Caillassés en pleine intervention à la Rivière-des-Galets, les pompiers du Port sont exaspérés

pompiers le port
Vitre camion pompier brisé avec film
Camion pompier vitre brisé ©Laurent Figon

En intervention sur des feux de poubelles, lundi 1er février, dans la soirée, les sapeurs-pompiers du Port ont essuyé des jets de pierre. L’un de leur véhicule a été caillassé. Le personnel de la caserne s’est rassemblé ce matin pour dénoncer ces violences.

Une douzaine de sapeurs-pompiers en poste ce matin se sont rassemblés devant la caserne du Port pour marquer leur exaspération. Vers 22h, hier, lundi 1 er février, ils ont été agressés alors qu’ils étaient appelés pour intervenir sur des feux de poubelles à la Rivière-des-Galets.

"Pendant que nos collègues procédaient à l’extinction des feux, notre véhicule a été caillassé", raconte l’adjudant Stéphane Etienne, responsable de la garde des pompiers du Port. Aucun pompier n’est blessé, mais dans les rangs le ras-le-bol se fait entendre face à de tels actes de violences. La caserne du port est classée référent violences urbaines.
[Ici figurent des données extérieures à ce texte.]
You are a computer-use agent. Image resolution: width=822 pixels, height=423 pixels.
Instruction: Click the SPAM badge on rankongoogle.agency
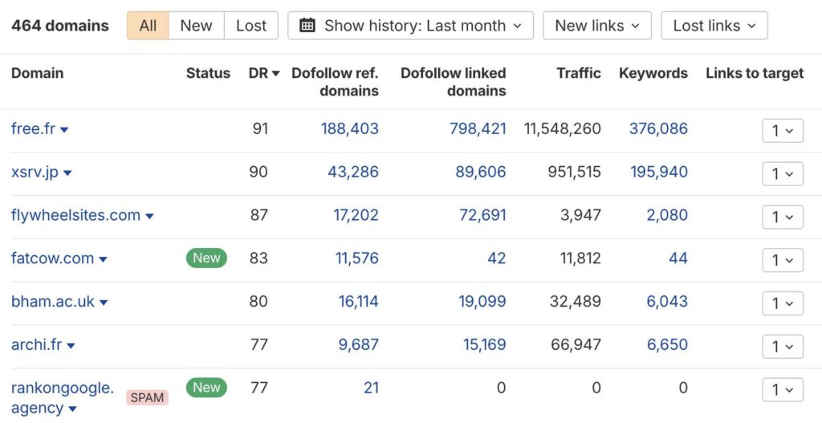[147, 397]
Regardez le reportage de Réunion La 1ère :

Le Port : un camion de pompiers caillassé lors d’une intervention à la Rivière-des-Galets

 

Un film protecteur sur les vitres

"Ils étaient partis pour une intervention basique lorsqu’ils ont reçu des galets, heureusement que nous ne baissons jamais la garde, explique Ludovic Payet, le sergent référent violences urbaines de la caserne du Port, en montrant l’impact sur la vitre du camion. Le galet a bien failli entrer dans l’habitacle et blesser l’un de nos pompiers".
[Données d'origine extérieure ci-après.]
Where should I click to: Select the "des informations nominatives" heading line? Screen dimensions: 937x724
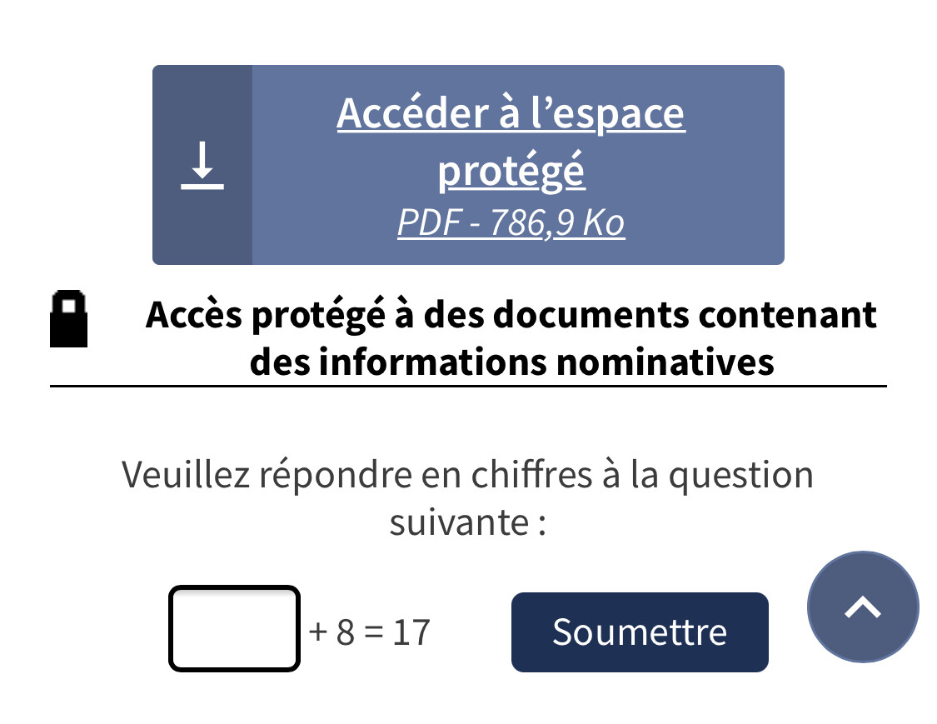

"Heureusement, les vitres de ce véhicule d’intervention étaient équipées d’un film de protection, explique le sergent Ludovic Payet. Ces films sont actuellement généralisés sur l’ensemble des engins du département, notamment dans les casernes référencées violences urbaines".
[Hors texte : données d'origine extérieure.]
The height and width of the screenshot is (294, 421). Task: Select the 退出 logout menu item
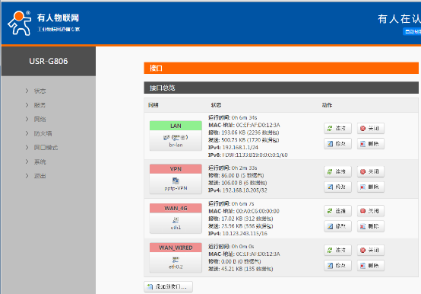pos(40,176)
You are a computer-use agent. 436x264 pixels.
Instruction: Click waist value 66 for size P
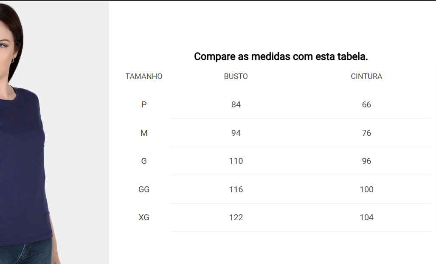366,105
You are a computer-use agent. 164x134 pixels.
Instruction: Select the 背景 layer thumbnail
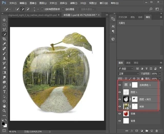(x=126, y=121)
Travailler avec police et gendarmerie

Cela faisait partie des réclamations des pompiers qui demandent aussi à travailler davantage en collaboration avec la police et la gendarmerie.

"Ils pourraient faire des reconnaissances avant nos interventions afin de savoir si le milieu est hostile et pour pouvoir nous sécuriser si besoin, explique le sergent Ludovic Payet. Malheureusement, la police est comme nous, elle a des problèmes d’effectifs, et parfois elle ne peut pas nous rejoindre".

"Un acte isolé" ?

Pour le moment, le véhicule caillassé est immobilisé. Il sera remplacé ce mardi par le SDIS pour permettre aux pompiers du Port de rester opérationnels. La caserne compte au total douze véhicules d’intervention.

"Nous sommes habitués à ce genre d’agression", reconnaît l’adjudant Stéphane Etienne. Mais le responsable de la garde déplore l’évènement d’hier soir. "Nous avons tissé des liens forts avec la population du Port, notamment en début d’année avec nos calendriers, nous espérons vraiment que cet acte soit isolé".